Carotenoids like alpha- and beta-carotene help fight cancer and heart disease; we convert those carotenoids into vitamin A to boost immunity, protect vision, and maintain skin health. 

This hydrating, no-cook recipe preserves the high vitamin C content of bell peppers. Make it ahead of time and refrigerate, as it’s even more flavorful after a day or two.
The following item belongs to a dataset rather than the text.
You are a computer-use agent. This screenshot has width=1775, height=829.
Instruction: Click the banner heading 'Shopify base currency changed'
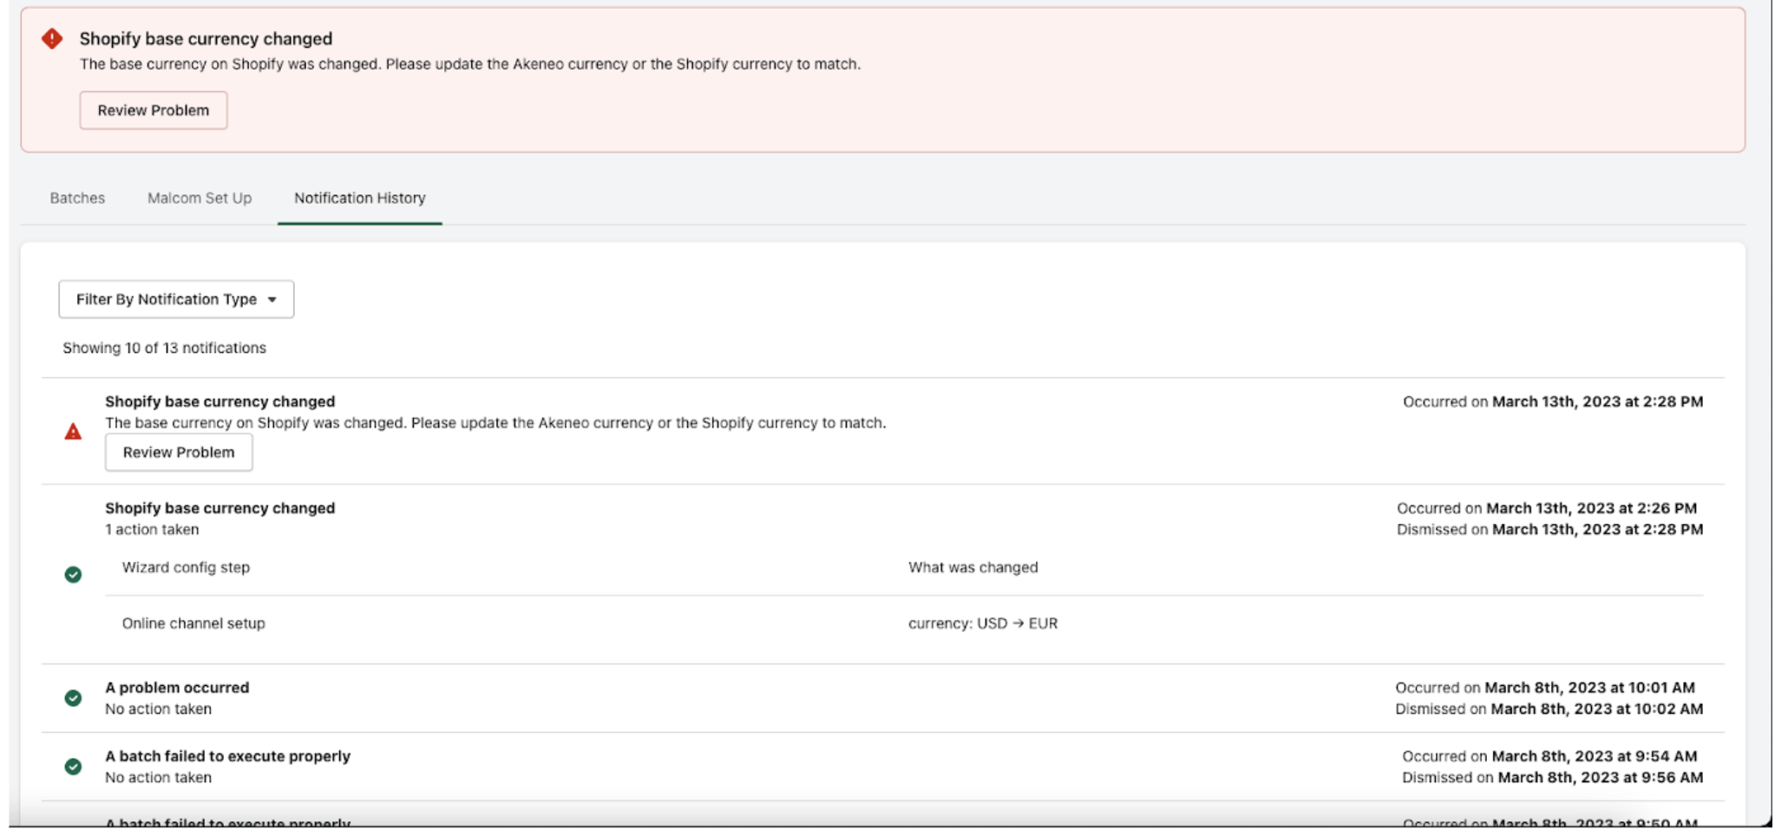click(x=206, y=39)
Check out the full list of simple summer recipes here

Ingredients

  • ¼ small yellow onion, diced
  • 1 tbsp plus 1 tsp extra-virgin olive oil
  • 1 large yellow bell pepper, cut into ½-inch pieces
  • ½ tsp minced garlic
  • ¼ tsp ground turmeric
  • ¾ tsp salt
  • 1 ½ tsp plain fat-free Greek yogurt
  • 1 tsp prepared pesto sauce
  • 1 tsp pine nuts

Directions

  1. Place onion, 1 tbsp olive oil, bell pepper, garlic, turmeric, and salt in a food processor or blender. Pulse until finely pureed. Transfer to mixing bowl.
  2. Add yogurt to mixture; stir to combine.
  3. To serve, divide soup evenly between 2 bowls. Garnish each bowl with ½ tsp olive oil, ½ tsp pesto sauce, and ½ tsp pine nuts.